Provided data
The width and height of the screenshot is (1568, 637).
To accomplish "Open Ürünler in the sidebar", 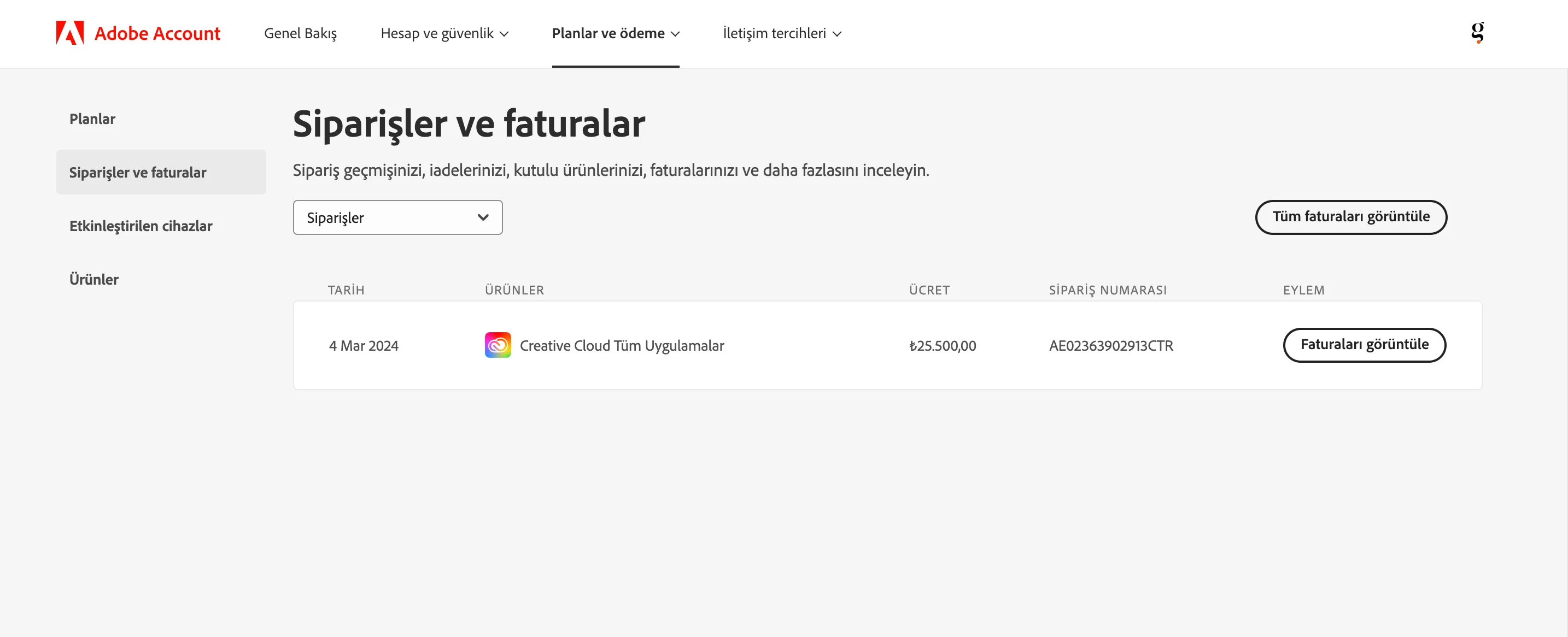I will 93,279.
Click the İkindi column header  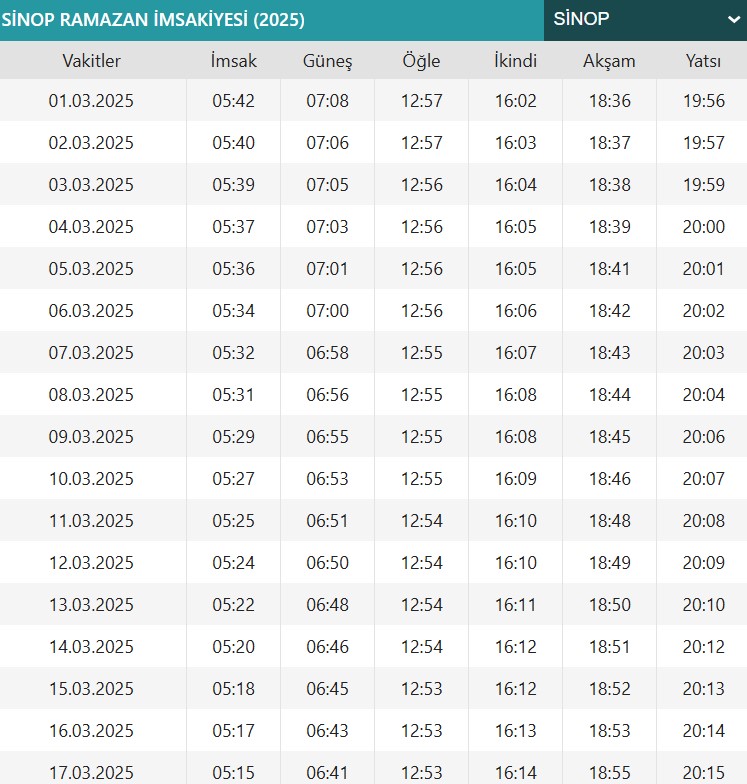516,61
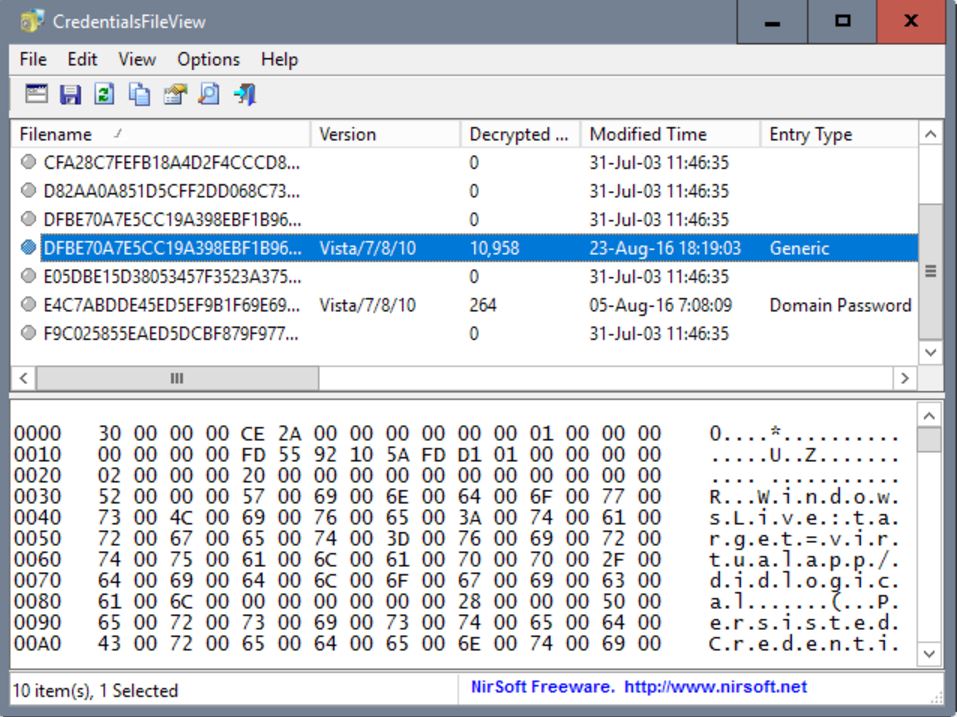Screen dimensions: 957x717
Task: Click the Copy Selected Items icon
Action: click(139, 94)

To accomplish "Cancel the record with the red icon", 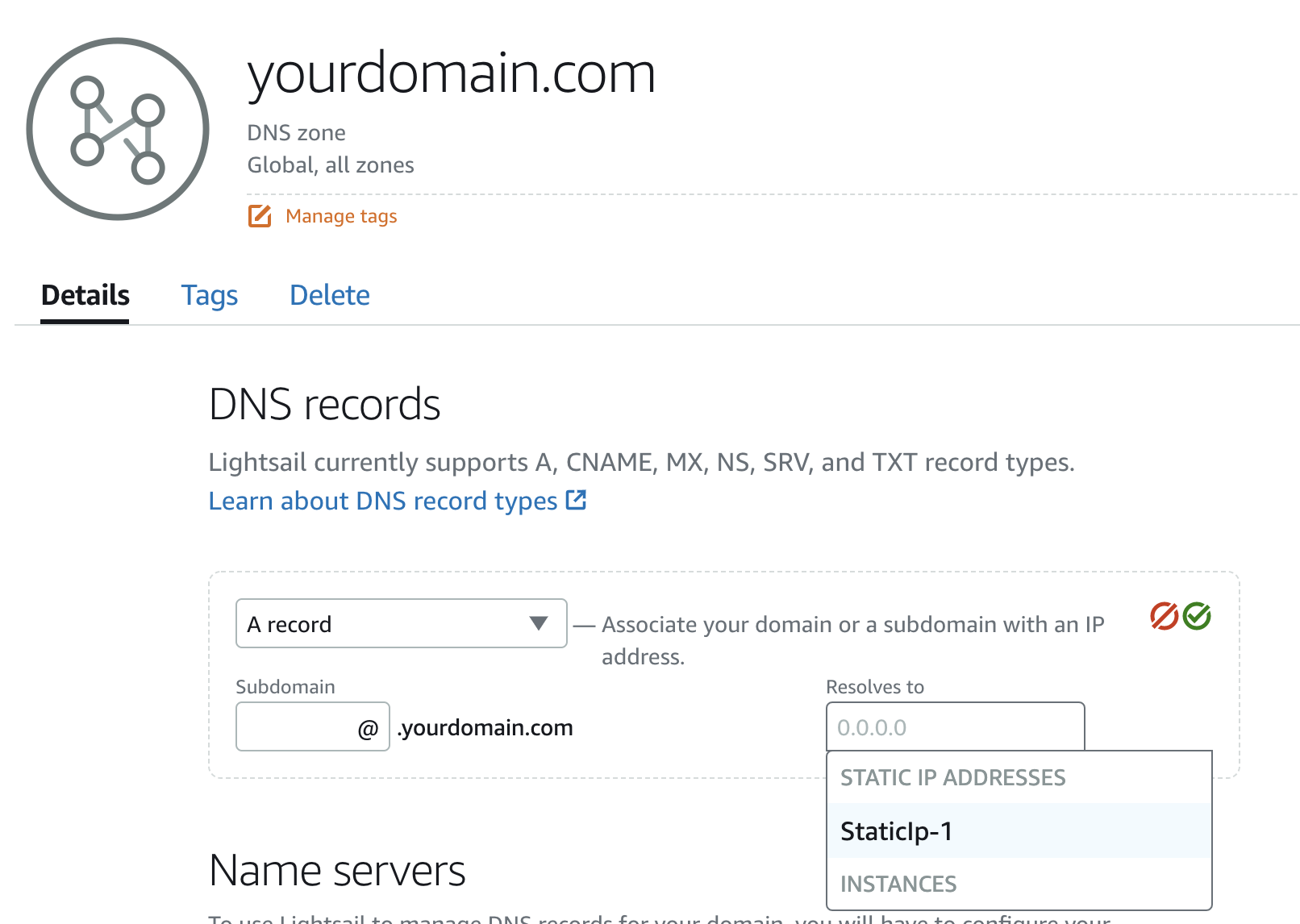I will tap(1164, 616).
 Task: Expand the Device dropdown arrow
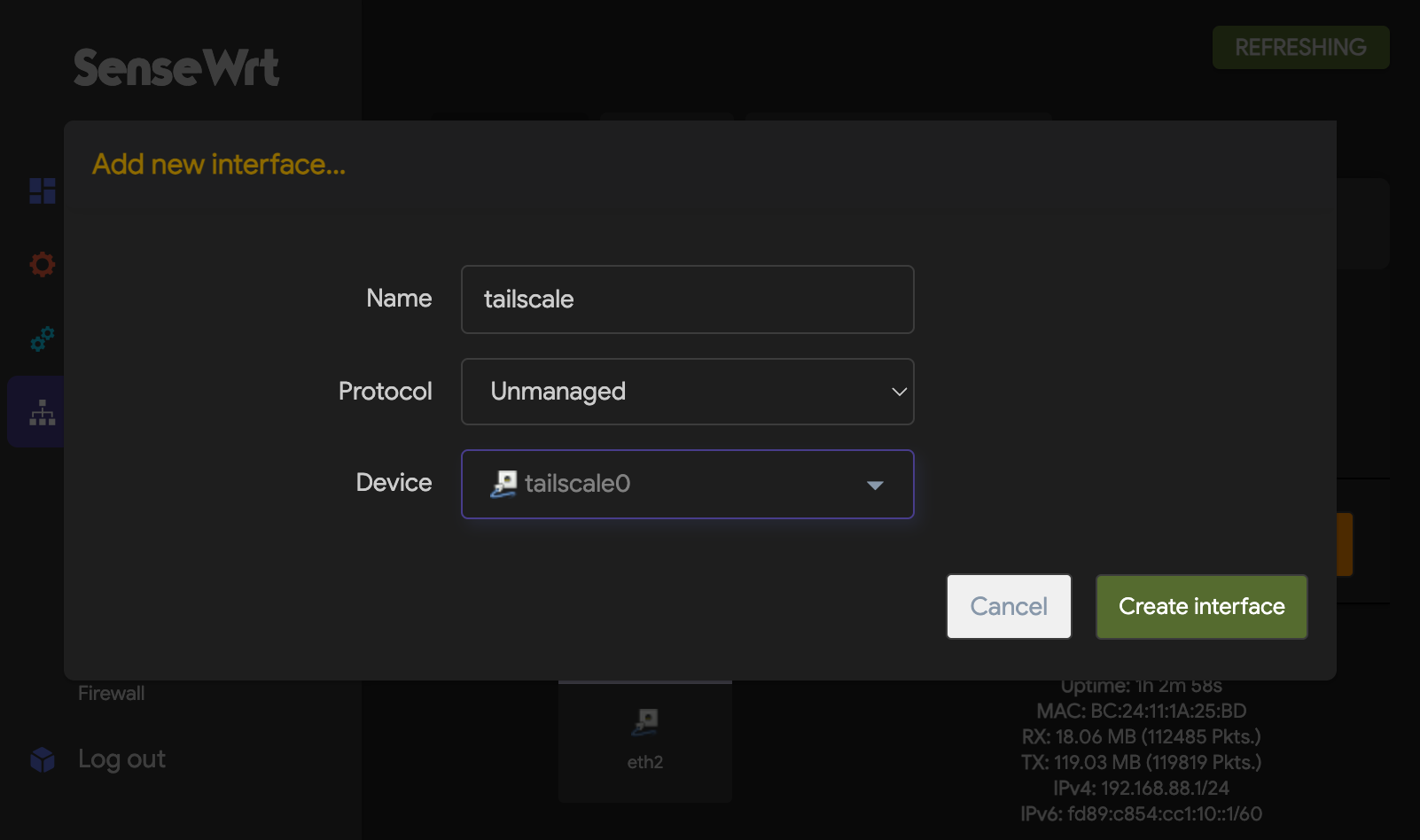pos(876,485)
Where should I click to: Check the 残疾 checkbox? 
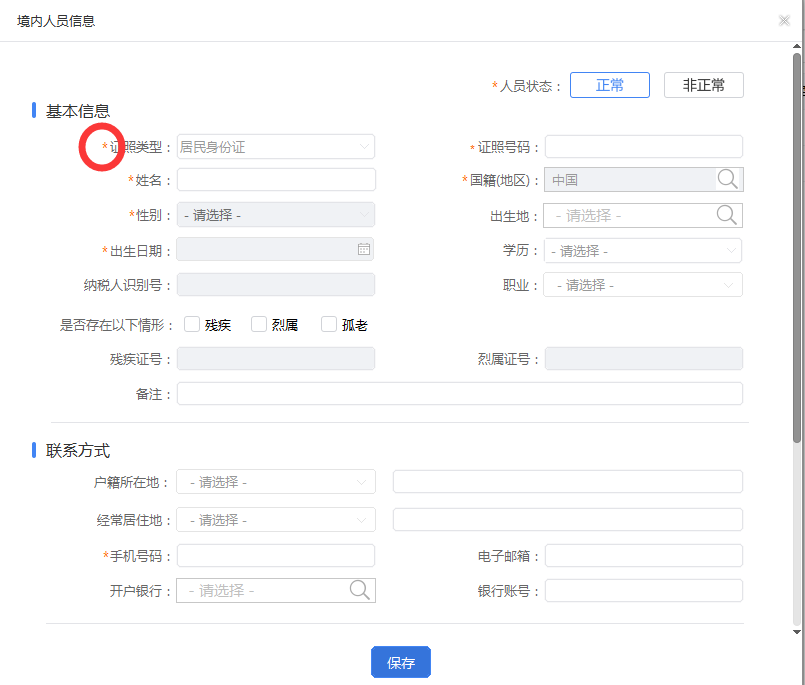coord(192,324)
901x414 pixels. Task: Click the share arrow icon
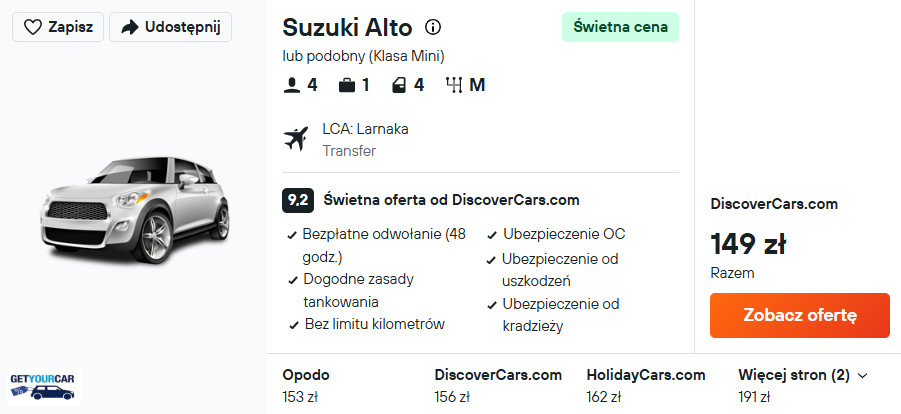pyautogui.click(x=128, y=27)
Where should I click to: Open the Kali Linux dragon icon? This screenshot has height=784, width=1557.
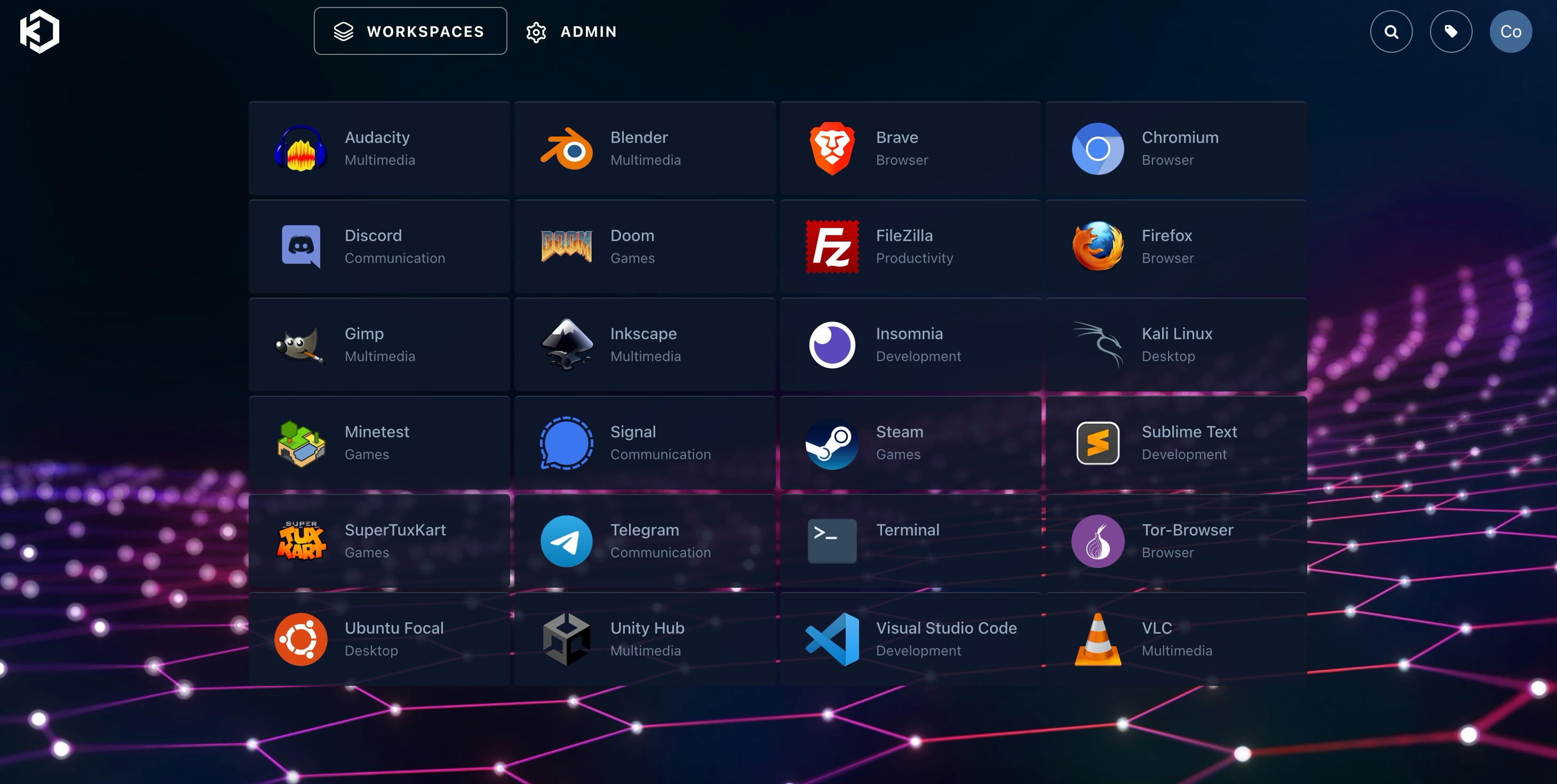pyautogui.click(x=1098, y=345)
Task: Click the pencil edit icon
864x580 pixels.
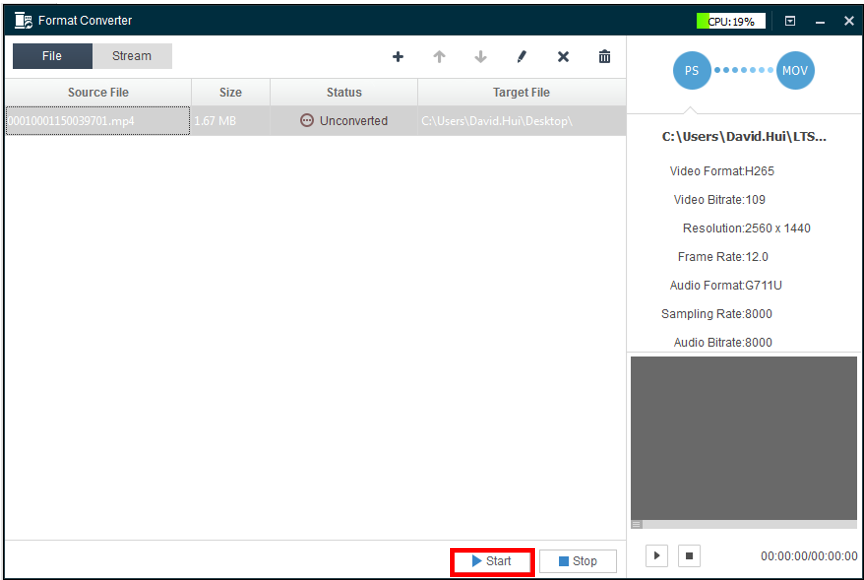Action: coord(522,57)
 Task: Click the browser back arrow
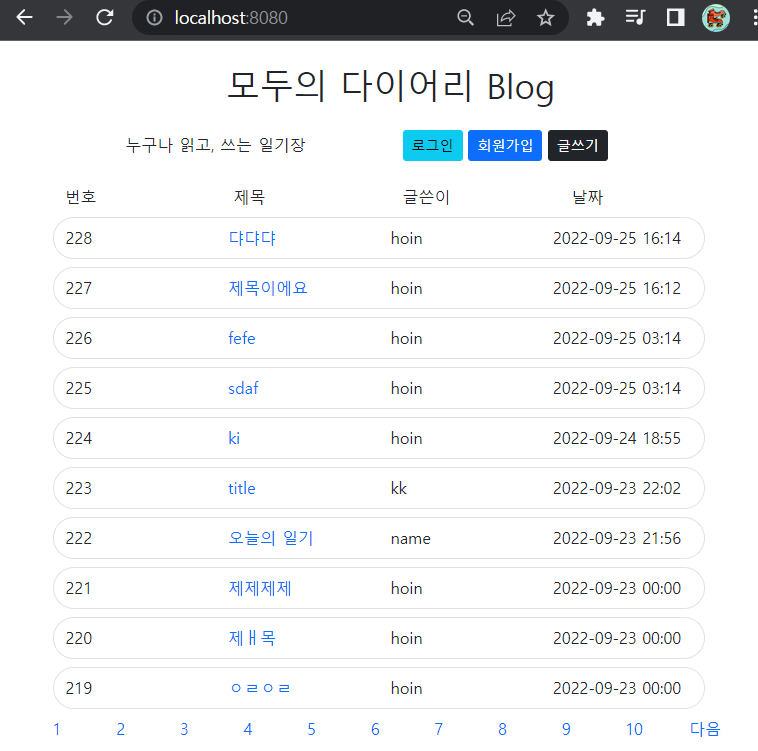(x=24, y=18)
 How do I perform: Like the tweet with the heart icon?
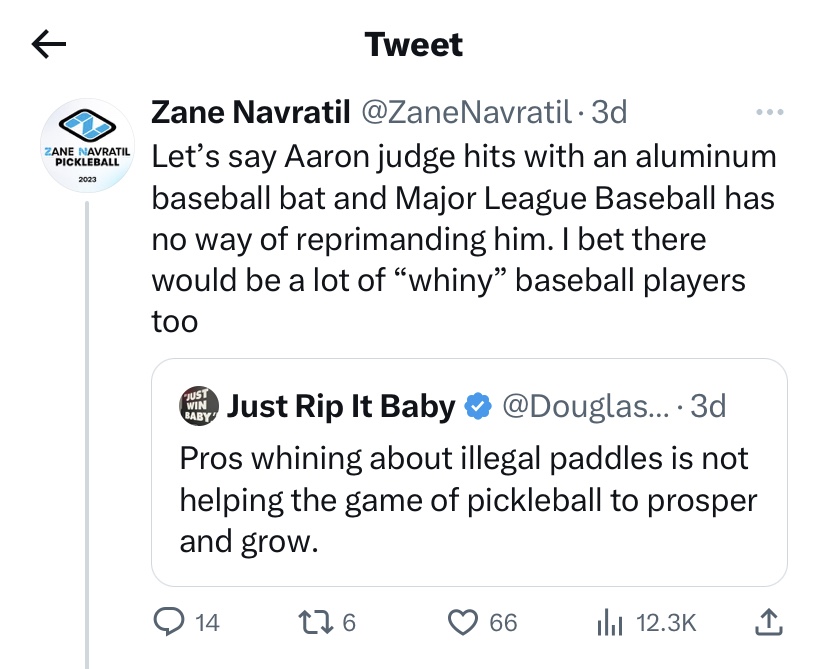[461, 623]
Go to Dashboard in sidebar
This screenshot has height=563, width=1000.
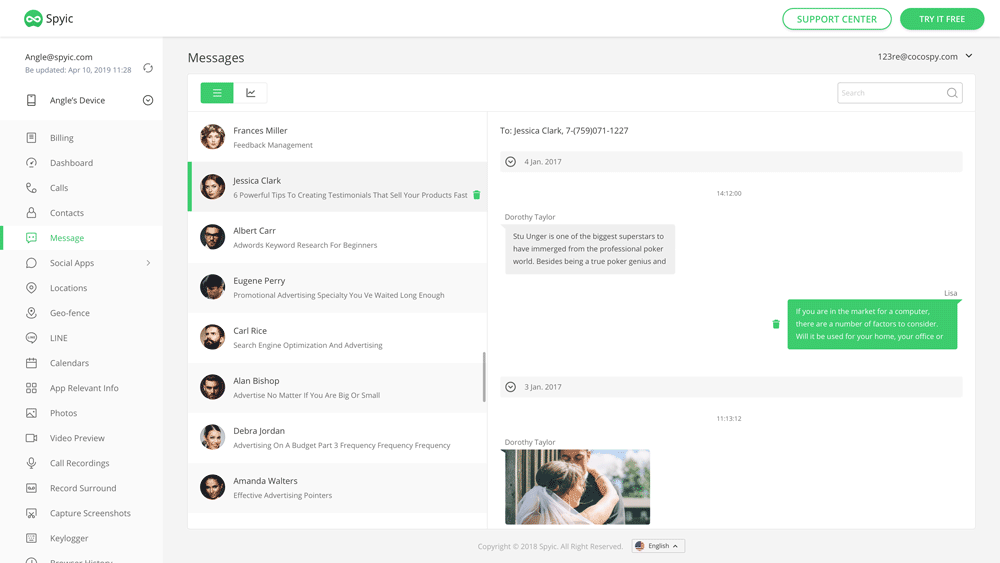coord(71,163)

The exercise
Please transcribe the lines of the listing above, starting with the line with "How do I perform: Like" and going on through the end of the listing, and leave the pictures out of your answer.

Reply
 How do I perform: Like the tweet with the heart icon?
[461, 623]
Go to Dashboard in sidebar
This screenshot has height=563, width=1000.
coord(71,163)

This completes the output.